■ Data for this task:
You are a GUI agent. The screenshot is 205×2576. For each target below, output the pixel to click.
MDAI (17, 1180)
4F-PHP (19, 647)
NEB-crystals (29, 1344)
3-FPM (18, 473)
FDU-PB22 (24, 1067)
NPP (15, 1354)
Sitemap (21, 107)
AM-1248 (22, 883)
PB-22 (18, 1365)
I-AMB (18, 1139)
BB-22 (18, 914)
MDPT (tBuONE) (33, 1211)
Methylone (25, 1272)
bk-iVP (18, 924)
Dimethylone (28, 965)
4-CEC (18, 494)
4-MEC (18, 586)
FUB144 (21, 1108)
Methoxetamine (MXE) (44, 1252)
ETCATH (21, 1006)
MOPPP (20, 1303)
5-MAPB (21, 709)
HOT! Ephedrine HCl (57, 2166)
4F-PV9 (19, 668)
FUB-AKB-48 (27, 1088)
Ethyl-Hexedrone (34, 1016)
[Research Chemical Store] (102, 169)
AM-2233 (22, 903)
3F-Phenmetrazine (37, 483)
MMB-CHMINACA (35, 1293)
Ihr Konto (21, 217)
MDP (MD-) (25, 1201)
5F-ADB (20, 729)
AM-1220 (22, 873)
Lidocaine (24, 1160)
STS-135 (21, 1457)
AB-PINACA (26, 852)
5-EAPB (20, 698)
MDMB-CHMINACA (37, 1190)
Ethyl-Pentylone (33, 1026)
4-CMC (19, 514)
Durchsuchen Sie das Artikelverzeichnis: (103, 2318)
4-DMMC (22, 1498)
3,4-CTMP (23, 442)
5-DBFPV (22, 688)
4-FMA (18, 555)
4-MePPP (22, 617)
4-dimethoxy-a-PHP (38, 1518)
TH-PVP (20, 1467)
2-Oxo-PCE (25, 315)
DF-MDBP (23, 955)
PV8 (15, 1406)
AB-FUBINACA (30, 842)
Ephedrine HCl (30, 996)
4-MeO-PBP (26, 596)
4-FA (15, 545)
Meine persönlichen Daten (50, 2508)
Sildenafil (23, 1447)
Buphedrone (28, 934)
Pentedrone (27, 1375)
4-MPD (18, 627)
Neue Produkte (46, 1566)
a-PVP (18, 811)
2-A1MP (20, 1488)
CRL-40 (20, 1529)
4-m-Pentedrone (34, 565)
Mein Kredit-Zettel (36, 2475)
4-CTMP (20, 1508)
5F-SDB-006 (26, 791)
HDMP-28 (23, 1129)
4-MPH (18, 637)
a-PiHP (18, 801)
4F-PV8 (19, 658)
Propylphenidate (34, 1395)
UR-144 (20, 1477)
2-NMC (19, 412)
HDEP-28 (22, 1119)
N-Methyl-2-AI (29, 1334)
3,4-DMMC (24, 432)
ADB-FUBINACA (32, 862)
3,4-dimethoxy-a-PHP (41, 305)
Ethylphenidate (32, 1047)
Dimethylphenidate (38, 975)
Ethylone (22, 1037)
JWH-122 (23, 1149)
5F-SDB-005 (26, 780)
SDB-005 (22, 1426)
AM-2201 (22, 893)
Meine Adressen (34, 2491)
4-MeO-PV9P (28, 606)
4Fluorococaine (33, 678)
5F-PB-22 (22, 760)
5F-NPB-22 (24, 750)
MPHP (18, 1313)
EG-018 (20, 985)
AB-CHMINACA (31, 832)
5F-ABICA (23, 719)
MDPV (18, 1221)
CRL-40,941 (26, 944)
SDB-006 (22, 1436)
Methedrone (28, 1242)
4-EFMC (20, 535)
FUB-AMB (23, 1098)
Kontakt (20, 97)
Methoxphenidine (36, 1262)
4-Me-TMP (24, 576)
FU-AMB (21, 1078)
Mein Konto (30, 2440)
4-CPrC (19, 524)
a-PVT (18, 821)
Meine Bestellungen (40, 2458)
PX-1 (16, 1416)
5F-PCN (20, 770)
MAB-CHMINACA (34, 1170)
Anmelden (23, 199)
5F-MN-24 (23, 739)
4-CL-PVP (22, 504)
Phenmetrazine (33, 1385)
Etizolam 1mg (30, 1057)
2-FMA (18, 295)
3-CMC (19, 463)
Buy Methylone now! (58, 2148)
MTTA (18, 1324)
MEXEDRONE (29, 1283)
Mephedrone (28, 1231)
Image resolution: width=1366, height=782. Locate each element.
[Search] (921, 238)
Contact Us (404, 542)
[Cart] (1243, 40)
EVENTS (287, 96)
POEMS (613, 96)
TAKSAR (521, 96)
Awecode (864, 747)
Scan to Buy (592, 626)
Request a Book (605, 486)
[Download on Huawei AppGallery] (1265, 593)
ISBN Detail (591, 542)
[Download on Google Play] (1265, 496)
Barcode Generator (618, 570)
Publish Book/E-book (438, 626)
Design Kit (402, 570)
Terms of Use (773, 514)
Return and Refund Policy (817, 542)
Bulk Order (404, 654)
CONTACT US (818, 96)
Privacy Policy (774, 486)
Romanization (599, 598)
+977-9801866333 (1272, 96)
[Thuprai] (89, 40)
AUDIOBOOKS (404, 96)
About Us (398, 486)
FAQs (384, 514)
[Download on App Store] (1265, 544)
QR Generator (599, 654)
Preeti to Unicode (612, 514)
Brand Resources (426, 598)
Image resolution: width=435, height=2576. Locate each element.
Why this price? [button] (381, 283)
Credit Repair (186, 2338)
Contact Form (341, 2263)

■ Prompt: Among the lines of the data, find every one that holds "height" and copy it.

■ Response:
Image resolution: width=1366, height=782. Locate each element.
Image resolution: width=435, height=2576. Locate each element.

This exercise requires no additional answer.